Recent Progress in Laboratory Diagnosis of Thalassemia and Hemoglobinopathy: a Study by the Korean Red Blood Cell Disorder Working Party of the Korean Society of Hematology

Overview

Journal Blood Res

Publisher Springer Nature

Specialty Hematology

Date 2019 Apr 9

PMID 30956959

Citations 11

Authors

Young Kyung Lee

Hee-Jin Kim

Kyunghoon Lee

Sang Hyuk Park

Sang Hoon Song

Moon-Woo Seong

Myungshin Kim

Jin Yeong Han

Affiliations

Soon will be listed here.

Abstract

Genetic hemoglobin disorders are caused by mutations and/or deletions in the α-globin or β-globin genes. Thalassemia is caused by quantitative defects and hemoglobinopathies by structural defect of hemoglobin. The incidence of thalassemia and hemoglobinopathy is increased in Korea with rapid influx of people from endemic areas. Thus, the awareness of the disease is needed. α-thalassemias are caused by deletions in α-globin gene, while β-thalassemias are associated with decreased synthesis of β-globin due to β-globin gene mutations. Hemoglobinopathies involve structural defects in hemoglobin due to altered amino acid sequence in the α- or β-globin chains.

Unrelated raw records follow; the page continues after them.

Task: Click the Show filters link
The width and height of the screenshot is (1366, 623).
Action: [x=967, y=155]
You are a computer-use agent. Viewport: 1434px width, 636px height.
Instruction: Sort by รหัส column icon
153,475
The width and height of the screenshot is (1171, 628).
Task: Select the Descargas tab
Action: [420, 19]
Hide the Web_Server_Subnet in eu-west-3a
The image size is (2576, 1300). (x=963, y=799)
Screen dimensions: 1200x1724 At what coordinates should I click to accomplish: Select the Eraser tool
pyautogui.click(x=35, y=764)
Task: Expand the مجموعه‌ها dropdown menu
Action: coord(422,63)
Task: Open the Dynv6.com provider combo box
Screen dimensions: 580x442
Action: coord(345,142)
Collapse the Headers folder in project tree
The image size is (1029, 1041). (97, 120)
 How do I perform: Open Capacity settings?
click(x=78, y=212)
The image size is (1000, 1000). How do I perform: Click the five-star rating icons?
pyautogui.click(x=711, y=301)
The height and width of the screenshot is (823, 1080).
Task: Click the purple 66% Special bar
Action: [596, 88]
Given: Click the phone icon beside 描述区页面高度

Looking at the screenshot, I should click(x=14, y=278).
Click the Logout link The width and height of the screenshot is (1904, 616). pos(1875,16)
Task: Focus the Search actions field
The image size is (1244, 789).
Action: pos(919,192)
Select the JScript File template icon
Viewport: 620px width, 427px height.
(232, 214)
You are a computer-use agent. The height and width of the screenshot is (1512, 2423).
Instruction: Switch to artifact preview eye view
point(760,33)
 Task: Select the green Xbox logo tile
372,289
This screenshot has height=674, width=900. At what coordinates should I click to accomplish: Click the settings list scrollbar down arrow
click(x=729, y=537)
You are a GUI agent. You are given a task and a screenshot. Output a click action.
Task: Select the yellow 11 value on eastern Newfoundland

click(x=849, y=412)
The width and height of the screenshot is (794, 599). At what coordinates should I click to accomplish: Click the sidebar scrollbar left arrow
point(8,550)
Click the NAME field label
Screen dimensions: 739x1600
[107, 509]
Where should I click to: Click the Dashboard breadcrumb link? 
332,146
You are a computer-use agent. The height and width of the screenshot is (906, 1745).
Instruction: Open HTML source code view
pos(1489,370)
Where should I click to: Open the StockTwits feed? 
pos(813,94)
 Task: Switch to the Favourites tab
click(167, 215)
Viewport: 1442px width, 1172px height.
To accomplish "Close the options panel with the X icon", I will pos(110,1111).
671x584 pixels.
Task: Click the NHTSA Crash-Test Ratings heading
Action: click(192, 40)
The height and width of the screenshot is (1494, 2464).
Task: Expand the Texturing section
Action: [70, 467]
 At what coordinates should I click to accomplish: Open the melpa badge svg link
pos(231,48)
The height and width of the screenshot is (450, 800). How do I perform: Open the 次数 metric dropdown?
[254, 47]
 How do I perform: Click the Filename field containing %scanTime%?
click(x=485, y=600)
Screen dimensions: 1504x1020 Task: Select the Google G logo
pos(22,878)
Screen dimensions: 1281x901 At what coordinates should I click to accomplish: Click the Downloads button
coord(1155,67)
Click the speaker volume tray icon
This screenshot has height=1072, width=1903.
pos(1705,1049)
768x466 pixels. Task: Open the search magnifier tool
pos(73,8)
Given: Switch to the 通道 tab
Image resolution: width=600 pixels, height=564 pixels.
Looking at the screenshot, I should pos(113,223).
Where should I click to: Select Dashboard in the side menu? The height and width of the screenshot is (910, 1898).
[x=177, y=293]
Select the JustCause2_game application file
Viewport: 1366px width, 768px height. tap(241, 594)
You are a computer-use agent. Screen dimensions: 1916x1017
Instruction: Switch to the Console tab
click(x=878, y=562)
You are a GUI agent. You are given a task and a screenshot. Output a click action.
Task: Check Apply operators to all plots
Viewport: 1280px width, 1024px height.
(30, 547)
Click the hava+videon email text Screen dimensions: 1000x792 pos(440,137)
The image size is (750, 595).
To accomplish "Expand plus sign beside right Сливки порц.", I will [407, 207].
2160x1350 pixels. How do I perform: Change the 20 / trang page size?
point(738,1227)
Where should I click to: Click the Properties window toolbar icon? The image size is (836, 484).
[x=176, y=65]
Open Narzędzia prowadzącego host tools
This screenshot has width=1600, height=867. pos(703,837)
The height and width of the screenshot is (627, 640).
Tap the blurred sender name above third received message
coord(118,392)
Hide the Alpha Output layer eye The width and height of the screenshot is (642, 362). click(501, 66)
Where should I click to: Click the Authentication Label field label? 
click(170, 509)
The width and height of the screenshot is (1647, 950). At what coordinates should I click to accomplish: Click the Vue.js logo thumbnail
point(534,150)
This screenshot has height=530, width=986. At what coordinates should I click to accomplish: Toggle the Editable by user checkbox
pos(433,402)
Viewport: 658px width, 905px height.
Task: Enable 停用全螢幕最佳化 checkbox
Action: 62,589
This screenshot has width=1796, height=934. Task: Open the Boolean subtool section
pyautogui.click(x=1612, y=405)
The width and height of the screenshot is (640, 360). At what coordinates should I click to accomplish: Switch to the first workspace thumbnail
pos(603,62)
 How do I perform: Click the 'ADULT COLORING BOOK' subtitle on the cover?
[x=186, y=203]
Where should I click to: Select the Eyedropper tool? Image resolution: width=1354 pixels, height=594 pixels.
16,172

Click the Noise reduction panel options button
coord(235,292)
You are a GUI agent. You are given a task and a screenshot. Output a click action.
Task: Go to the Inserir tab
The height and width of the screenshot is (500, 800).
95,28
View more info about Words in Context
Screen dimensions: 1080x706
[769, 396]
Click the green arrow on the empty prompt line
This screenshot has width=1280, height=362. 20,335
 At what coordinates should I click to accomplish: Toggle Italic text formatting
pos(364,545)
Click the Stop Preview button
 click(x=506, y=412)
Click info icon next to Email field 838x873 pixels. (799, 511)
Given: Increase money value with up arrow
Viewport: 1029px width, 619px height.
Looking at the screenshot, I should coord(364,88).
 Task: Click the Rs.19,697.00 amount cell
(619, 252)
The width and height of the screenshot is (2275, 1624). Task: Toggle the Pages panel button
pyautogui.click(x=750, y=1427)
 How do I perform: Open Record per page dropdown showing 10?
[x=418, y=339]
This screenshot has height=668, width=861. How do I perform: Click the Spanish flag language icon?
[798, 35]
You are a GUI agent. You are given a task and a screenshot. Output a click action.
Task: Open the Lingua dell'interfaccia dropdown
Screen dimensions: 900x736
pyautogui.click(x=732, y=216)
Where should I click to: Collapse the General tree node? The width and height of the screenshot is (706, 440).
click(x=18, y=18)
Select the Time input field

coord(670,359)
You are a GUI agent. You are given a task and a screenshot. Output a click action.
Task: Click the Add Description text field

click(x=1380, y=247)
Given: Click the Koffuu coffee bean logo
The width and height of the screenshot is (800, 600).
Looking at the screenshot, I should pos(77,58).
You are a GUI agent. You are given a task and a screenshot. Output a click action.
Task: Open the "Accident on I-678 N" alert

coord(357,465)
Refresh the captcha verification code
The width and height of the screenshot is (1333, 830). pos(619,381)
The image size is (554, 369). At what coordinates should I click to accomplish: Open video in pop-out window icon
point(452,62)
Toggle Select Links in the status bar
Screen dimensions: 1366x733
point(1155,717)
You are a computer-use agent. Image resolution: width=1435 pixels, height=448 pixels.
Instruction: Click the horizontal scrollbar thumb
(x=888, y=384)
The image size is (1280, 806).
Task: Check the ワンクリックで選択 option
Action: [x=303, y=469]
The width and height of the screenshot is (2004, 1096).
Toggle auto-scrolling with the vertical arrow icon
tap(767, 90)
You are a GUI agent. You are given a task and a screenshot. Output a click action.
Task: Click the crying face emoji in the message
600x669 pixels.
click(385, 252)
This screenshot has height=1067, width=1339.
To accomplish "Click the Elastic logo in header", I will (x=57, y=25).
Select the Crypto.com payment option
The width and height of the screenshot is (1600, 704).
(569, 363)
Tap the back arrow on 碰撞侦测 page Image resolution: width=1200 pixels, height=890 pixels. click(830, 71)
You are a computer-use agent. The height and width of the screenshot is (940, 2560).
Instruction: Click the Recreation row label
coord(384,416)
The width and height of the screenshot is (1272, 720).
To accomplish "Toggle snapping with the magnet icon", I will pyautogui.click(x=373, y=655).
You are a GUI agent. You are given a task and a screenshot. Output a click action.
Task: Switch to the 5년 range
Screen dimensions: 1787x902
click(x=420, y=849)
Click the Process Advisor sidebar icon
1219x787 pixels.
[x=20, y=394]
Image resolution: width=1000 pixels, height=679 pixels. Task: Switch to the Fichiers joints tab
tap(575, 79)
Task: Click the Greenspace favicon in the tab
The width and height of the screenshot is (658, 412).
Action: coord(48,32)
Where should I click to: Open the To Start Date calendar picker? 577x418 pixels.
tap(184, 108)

When the patient is suspected with thalassemia/hemoglobinopathy from abnormal complete blood count findings and/or family history, the next step is detecting hemoglobin abnormality using electrophoresis methods including high performance liquid chromatography and mass spectrometry. The development of novel molecular genetic technologies, such as massively parallel sequencing, facilitates a more precise molecular diagnosis of thalassemia/hemoglobinopathy. Moreover, prenatal diagnosis using genetic testing enables the prevention of thalassemia birth and pregnancy complications. We aimed to review the spectrum and classification of thalassemia/hemoglobinopathy diseases and the diagnostic strategies including screening tests, molecular genetic tests, and prenatal diagnosis.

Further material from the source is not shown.